At the time it stopped all the food cravings, which used to be sugar and carbs. It had done this as well up until about a year or so ago when I quit smoking trying to improve my health again. Atkins was a Godsend! I gained only about 8 lbs. Throw in numerous health problems and countless surgeries i found myself back to food again. Only, what I've noticed is except for the binges that would include fruit, never was it potato chips, cake, candy etc like years ago.
After I was fully done with smoking, no cravings whatsoever, i still found myself wanting the food.I seemed to switch one habit for another. This one, the eating, has left me an emotional mess and reeling from losing control.

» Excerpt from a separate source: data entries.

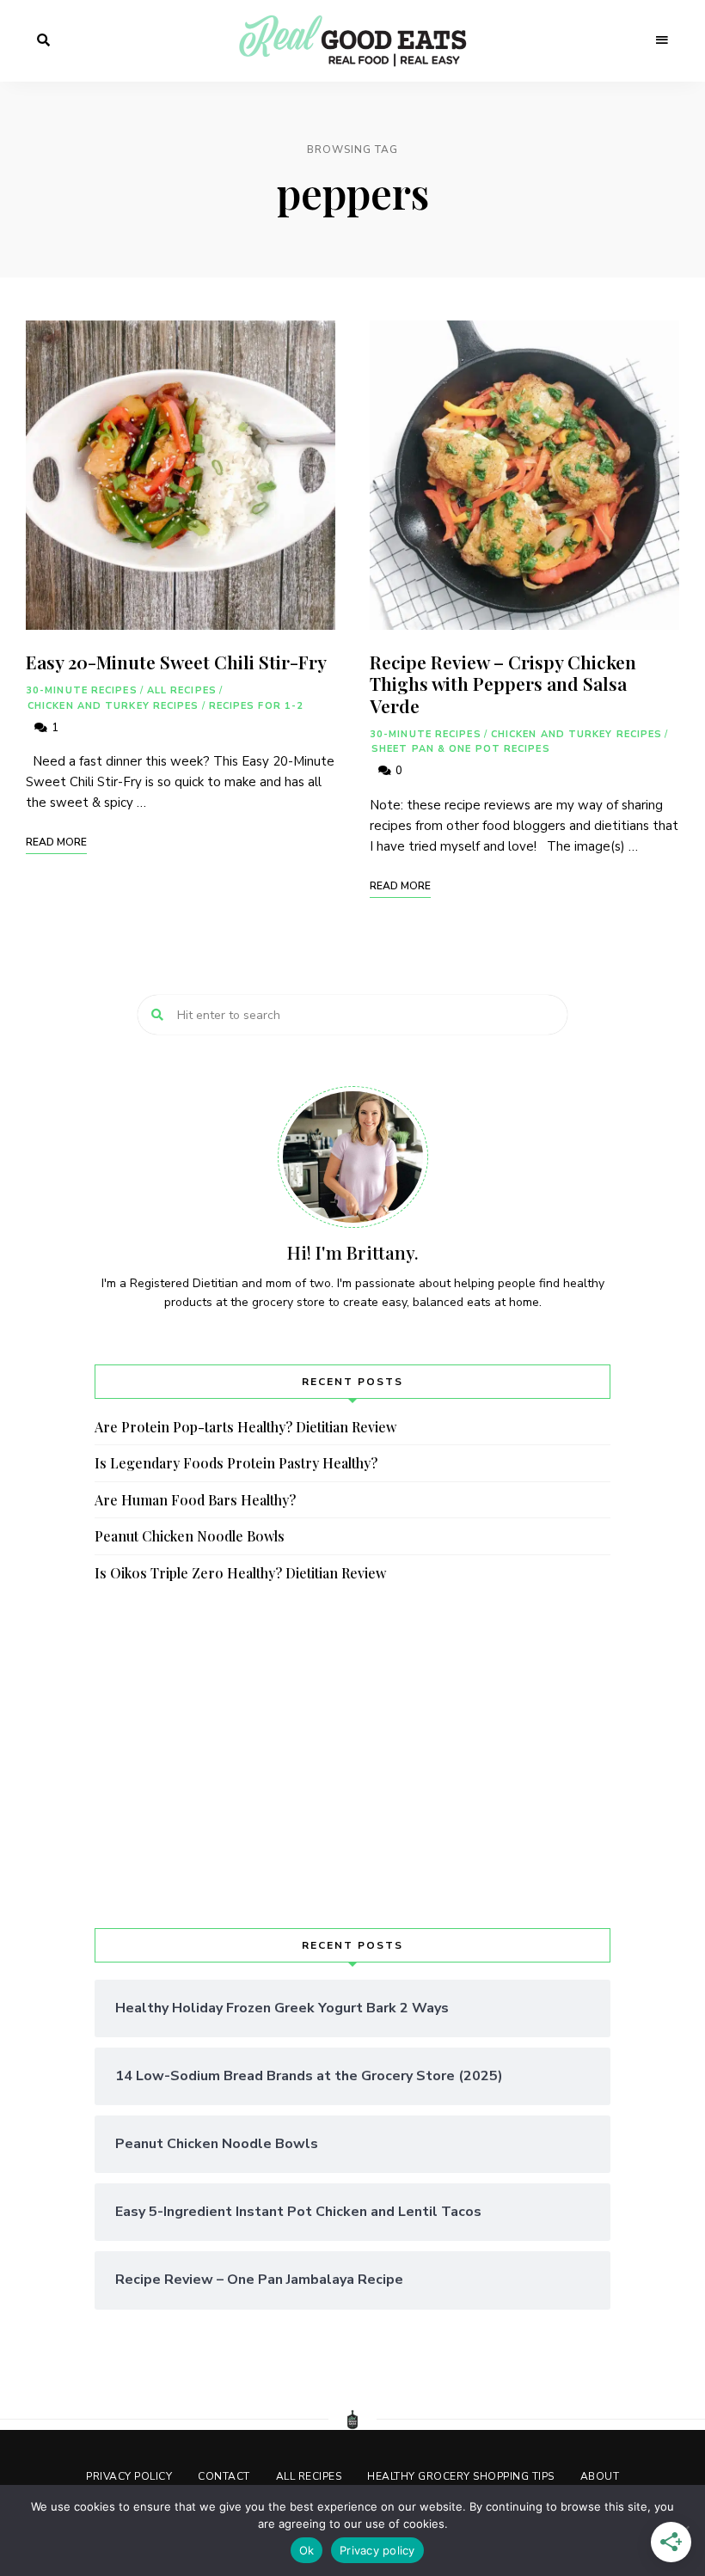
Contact (224, 2476)
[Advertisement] (352, 1756)
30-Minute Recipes (82, 690)
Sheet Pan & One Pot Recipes (460, 748)
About (600, 2476)
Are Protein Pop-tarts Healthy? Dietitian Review (245, 1427)
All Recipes (182, 690)
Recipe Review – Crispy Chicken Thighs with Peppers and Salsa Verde (503, 683)
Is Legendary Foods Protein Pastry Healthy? (236, 1463)
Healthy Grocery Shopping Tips (461, 2476)
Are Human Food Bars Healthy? (195, 1500)
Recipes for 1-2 (256, 705)
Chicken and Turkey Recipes (113, 705)
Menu (662, 40)
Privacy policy (377, 2550)
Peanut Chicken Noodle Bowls (190, 1536)
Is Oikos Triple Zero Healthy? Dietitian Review (240, 1573)
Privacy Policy (129, 2476)
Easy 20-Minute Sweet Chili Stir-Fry (176, 662)
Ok (307, 2550)
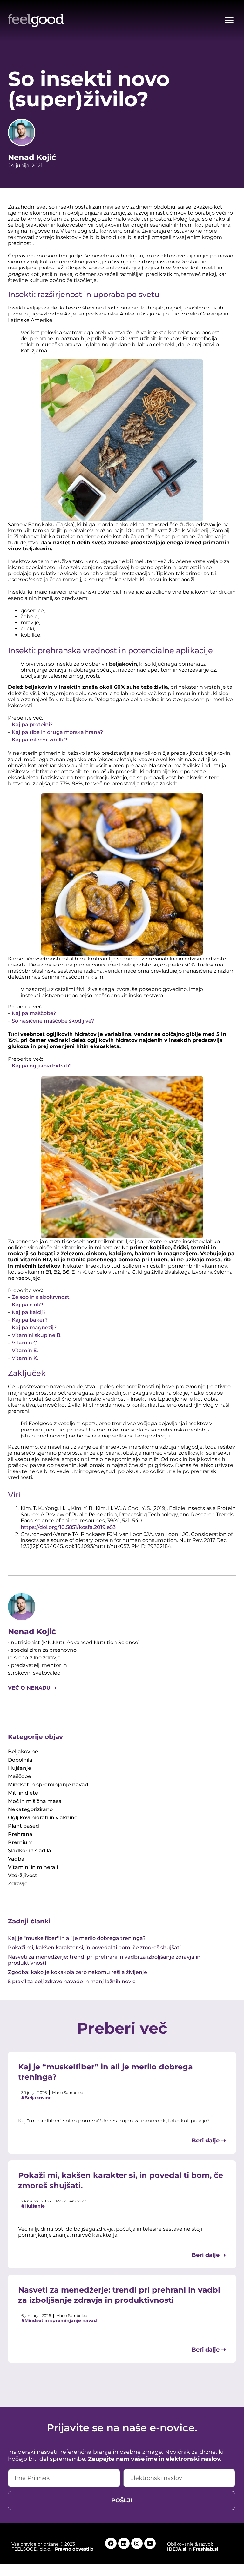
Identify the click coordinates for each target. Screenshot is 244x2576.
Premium (20, 1842)
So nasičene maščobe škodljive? (53, 1021)
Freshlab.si (205, 2549)
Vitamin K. (26, 1358)
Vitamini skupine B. (37, 1335)
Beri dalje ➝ (209, 2140)
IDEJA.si (176, 2549)
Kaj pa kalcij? (29, 1312)
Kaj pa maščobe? (34, 1013)
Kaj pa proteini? (32, 724)
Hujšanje (19, 1768)
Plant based (23, 1826)
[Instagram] (137, 2543)
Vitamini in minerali (33, 1867)
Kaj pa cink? (27, 1305)
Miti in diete (23, 1793)
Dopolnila (20, 1760)
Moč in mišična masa (35, 1801)
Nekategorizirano (30, 1809)
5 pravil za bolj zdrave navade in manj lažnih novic (71, 1981)
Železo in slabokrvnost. (41, 1297)
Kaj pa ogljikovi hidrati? (42, 1066)
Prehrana (20, 1834)
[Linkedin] (124, 2543)
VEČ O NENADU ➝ (32, 1688)
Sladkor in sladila (29, 1851)
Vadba (16, 1859)
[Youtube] (150, 2543)
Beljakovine (23, 1752)
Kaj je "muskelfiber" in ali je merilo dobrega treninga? (77, 1938)
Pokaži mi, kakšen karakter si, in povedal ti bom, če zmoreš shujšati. (95, 1947)
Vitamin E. (25, 1350)
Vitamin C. (25, 1343)
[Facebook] (111, 2543)
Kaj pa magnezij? (34, 1328)
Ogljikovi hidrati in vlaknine (43, 1818)
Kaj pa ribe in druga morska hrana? (57, 732)
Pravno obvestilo (74, 2549)
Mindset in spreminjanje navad (48, 1785)
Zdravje (18, 1884)
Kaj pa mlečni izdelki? (40, 740)
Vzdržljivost (22, 1875)
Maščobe (19, 1776)
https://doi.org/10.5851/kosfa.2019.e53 (68, 1527)
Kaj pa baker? (30, 1320)
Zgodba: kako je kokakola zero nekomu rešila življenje (77, 1972)
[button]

I had been walking several miles a day. It seemed to help, but didn't totally take the wanting to eat. It helps with the "using" up the energy I would put into eating. But, when home, like any other addict, it wakes up. I'm taking physical therapy currently for previous surgeries and pain has kept me from continuing to walk. I walked till it was impossible to keep going. I am hoping to get back to walking again soon.
What I have wondered is after years of success and feeling great, and saying i want it more than anything, how can i not kick this again, live clean from carbs and get back to not using food. Like tonight. I ate dinner, a very nice lc dinner. It was also more than enough to fill me up, normal serving, and yet i cant turn off the Rolodex in my mind thinking what is in the fridge that I can eat..wondering if i am in ketosis, if I'm not what would eating hurt anyway..talking to myself. Lol. Just being honest. Its the feeling of having an angel one side whispering to me that you can do this, your doing great, and then having the devil say come on, just a taste, or you've already messed up the day go ahead..make sense to anyone else?
Consoling, no. Haven't done it. I have begun reading several books on food and behavior. What I find helping the most is being honest with myself, putting it all in my journal here. Getting it out. I find myself going back and reading things and thinking things thru. Helps.
I just always remember hearing myself say I'd "give up anything, or do anything" to ever be "her" size, when i see someone walking down the street. But, we are given that chance, we know what to do and I was just trying to be honest with myself and admit to ME that apparently I wont "do anything" because I haven't been changing my "habits or behavior" and yet i keep saying i "want this" so badly.